4歳になった娘は、関心の対象を日々広げている。
鉄道に集中していた興味のアンテナを広げ、身近な生き物や自然現象など様々なことに興味をもつようになった。
そのなかで、好きなもののひとつがてんとう虫。
動いても怖くない程よい大きさ、キレイな色、模様、もぞもぞとした動き。
おそらくそんな特徴を好きになったと思われる。
好きなものをより詳しく知る機会をつくろうということで、早速てんとう虫に関する本を図書館で借りたり、本を買ってみた。
なかでも、この本を買ったら何度も読んでいた。
実際のてんとう虫に忠実。アブラムシを食べる描写やてんとう虫の幼虫、さなぎ、成虫に進化する様を色彩感覚を刺激して学べる素敵な絵本だ。
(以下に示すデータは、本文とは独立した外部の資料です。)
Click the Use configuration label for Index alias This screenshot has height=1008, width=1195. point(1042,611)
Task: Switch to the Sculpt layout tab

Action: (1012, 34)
ちょうどこの本を読んでいた10月頃、庭にてんとう虫が遊びにくるようになった。さらに、庭で伸びっぱなしになっていたねこじゃらしに、てんとう虫のさなぎがくっついているのを発見。家族で日々観察して「いつごろ成虫が出てくるかなー」と楽しみにしていた。
そして、その時はきた。
いくつかあったさなぎの1つから、てんとう虫の成虫がゆっくりと出てきた。ナナホシテントウはさなぎから出た直後は黄色で、やがて赤に黒の斑点が出てくる。👆の本と見比べながら、目の前の成虫を観察する娘はすごく嬉しそうな表情をしていた。
僕は娘をみて
「これが学ぶってことか!!!!!!!」
と僕自身も学びを学び、感激してしまった。
てんとう虫の生態を本を読み、理解すること。
実物のてんとう虫を探してみること。
その動き、見た目を観察してみること。
本と同じところ、本には載っていないところを見つけること。
本でさなぎの形を知り、家の庭にさなぎがあることに気づくこと。
さなぎから出た直後の成虫は黄色であること。
さなぎから出た直後の成虫は動きがすごくゆっくりなこと。
すべてのさなぎが成虫になれるわけではないこと。
この過程を一緒に体験できたことが素晴らしすぎる。尊い。最高。
「うちの娘はこんなこと知ってて賢いやろ」と言いたい気持ちは毛頭ない。
おそらく時間が経てば、この体験も忘れてしまうだろう。
しかし、「こういう過程を体験して、どんな気持ちを感じたのか」
という脳の回路に焼き付いたことは今後大きな財産になるんじゃないかと思っている。これからもこういう機会を提供、共有していきたい。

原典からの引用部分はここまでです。